腸炎

<背景・疫学>
腸炎とは、小腸や大腸などの腸に炎症が生じた状態を指す。
原因はさまざまで、ノロウイルスやロタウイルスをはじめ、抗菌薬など薬剤が原因となったり食事(過食など)が原因となることもある。
また、影響を受ける腸の範囲、病状の進行具合などは実に多彩であり、ひとつの病気を特定して指すというよりも、複数の病気を包括的に指す疾患概念。

<原因>
日常的によく起こるのは、ウイルスや細菌などの病原体に感染することによって引き起こされる腸炎。

原因となる病原体には、ノロウイルスやロタウイルス、アデノウイルス、カンピロバクター、O-157大腸菌などを挙げることができる。感染症によるものは、嘔吐物や糞便中に含まれる病原体に対して経口感染をするものがある一方、病原体に汚染された食べ物を摂取して食中毒として腸炎が発症するものもある。

また、潰瘍性大腸炎やクローン病といった炎症性腸疾患に関連して腸炎が発症することもある。これらは、遺伝的な要因や食事因子、免疫異常などが複雑に関与して発症すると考えられている。
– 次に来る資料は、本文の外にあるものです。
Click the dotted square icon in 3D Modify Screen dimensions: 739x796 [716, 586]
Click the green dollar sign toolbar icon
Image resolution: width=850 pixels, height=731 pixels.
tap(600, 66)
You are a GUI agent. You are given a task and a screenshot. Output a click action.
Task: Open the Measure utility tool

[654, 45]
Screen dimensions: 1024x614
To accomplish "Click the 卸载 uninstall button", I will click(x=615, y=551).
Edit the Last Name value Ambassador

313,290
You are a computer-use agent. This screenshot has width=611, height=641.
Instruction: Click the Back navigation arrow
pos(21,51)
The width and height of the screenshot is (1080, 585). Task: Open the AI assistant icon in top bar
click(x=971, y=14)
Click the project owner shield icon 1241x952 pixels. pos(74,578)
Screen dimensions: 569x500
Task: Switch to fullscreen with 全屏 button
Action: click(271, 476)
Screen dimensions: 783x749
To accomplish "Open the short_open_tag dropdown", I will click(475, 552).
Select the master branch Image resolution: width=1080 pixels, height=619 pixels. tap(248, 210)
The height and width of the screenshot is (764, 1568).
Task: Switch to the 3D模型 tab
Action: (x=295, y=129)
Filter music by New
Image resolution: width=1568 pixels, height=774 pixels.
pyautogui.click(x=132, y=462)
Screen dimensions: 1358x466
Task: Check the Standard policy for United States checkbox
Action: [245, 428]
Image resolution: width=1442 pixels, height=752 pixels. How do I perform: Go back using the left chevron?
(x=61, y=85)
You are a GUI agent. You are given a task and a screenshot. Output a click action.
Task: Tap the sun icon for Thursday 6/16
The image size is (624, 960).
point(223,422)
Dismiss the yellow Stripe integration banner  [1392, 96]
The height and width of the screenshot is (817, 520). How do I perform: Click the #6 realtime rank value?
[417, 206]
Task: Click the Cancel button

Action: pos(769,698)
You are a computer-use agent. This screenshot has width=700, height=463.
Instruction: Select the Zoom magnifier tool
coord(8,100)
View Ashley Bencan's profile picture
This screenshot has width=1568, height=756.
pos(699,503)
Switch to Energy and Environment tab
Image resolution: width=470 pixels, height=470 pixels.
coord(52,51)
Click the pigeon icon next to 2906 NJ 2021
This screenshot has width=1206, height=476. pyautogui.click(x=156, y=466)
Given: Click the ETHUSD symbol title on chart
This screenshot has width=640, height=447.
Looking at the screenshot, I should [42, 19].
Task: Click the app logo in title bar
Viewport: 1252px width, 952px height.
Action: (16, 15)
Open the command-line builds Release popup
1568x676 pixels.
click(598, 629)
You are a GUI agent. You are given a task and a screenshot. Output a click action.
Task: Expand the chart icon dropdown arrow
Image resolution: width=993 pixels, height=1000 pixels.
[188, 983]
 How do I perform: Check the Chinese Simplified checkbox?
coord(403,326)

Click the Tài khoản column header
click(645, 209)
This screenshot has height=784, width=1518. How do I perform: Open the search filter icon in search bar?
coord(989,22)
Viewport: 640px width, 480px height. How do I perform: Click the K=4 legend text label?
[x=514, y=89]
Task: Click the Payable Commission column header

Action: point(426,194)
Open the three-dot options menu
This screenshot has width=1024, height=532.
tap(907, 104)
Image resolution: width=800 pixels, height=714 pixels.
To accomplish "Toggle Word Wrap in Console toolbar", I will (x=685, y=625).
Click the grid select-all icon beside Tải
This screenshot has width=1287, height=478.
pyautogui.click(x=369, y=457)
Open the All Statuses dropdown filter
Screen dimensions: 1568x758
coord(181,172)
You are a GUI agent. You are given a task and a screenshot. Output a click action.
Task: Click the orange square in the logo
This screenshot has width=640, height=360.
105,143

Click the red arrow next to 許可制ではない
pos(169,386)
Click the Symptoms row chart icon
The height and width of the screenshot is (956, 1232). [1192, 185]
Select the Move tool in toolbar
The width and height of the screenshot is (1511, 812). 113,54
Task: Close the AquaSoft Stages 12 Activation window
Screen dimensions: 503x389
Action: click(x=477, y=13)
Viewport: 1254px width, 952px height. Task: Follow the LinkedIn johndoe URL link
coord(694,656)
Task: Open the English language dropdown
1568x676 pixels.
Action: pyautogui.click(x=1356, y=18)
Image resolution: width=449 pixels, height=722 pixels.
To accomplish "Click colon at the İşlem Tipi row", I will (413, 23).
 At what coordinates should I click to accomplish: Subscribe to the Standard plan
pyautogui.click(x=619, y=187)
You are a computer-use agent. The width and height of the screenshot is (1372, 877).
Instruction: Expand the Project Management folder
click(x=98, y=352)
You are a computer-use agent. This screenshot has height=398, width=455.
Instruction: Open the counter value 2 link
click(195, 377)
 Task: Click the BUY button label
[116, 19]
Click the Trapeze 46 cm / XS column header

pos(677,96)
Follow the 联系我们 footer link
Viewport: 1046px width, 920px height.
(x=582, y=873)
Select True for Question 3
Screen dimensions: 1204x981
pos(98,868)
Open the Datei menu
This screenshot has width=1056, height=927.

そのほかにも、抗菌薬や抗がん剤などの薬剤の影響によって生じることもある。
また、アレルギー、虚血、寒冷刺激などの物理的な要因、食事(過食やアルコールなど)などによっても引き起こされることがある。

<一般的治療法>
腸炎では、吐き気や嘔吐、下痢などに対しての制吐剤や整腸剤などを併用しながら対症療法を行われる。脱水にならないように、水分をしっかりと摂取することも推奨され、また、原因に応じてより根治的な治療も行われる。